▶ _GOAL OF THE EXERCISE_
Exact reproduction is required for all entries.

-- Opening Marker --

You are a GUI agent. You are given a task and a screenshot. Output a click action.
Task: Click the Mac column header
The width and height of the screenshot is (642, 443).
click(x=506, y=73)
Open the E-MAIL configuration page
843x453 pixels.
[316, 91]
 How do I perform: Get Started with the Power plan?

-- Closing Marker --

▶ _OUTPUT_
You are a GUI agent. You are given a task and a screenshot. Output a click action.
Task: Click the Mac column header
The width and height of the screenshot is (642, 443).
click(x=506, y=73)
Open the E-MAIL configuration page
843x453 pixels.
[316, 91]
 How do I perform: Get Started with the Power plan?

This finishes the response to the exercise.